▸ **Activity**
Please copy only the material from the line that has "Instruction: Click the" to the very last line, both ends included, exactly as written and without pictures.

START Supplied information

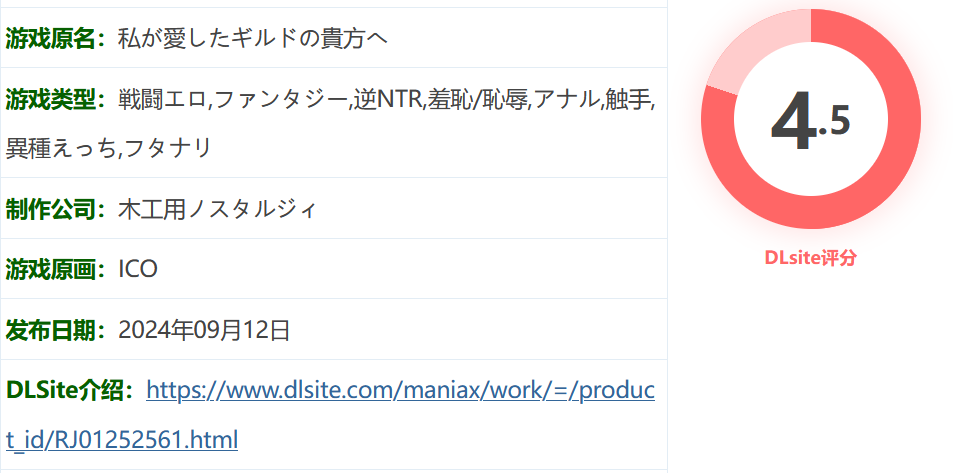Click the RJ01252561.html link text
Image resolution: width=953 pixels, height=473 pixels.
coord(146,440)
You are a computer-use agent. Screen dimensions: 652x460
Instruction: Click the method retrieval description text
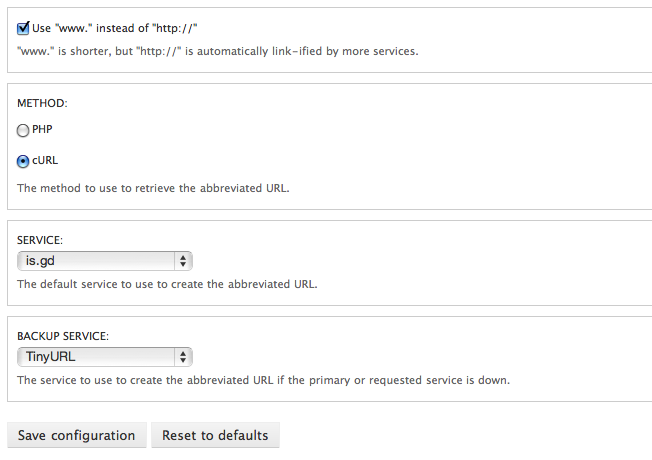pyautogui.click(x=153, y=187)
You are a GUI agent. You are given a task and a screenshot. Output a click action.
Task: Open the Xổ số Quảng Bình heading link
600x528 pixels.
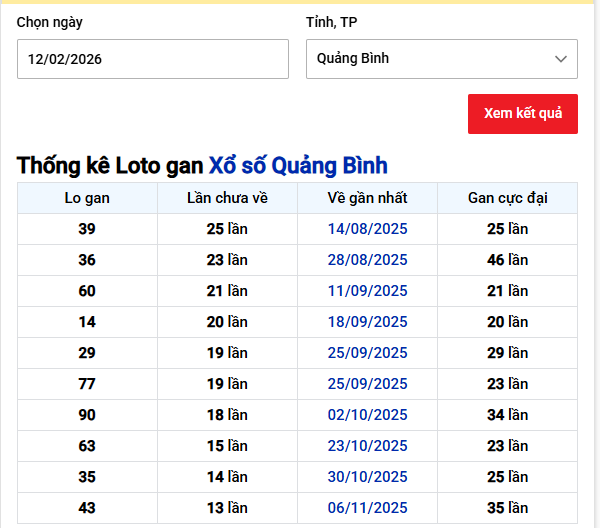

END Supplied information

▸ **Problem solution**
Instruction: Click the method retrieval description text
pyautogui.click(x=153, y=187)
You are a GUI agent. You are given a task and a screenshot. Output a click action.
Task: Open the Xổ số Quảng Bình heading link
600x528 pixels.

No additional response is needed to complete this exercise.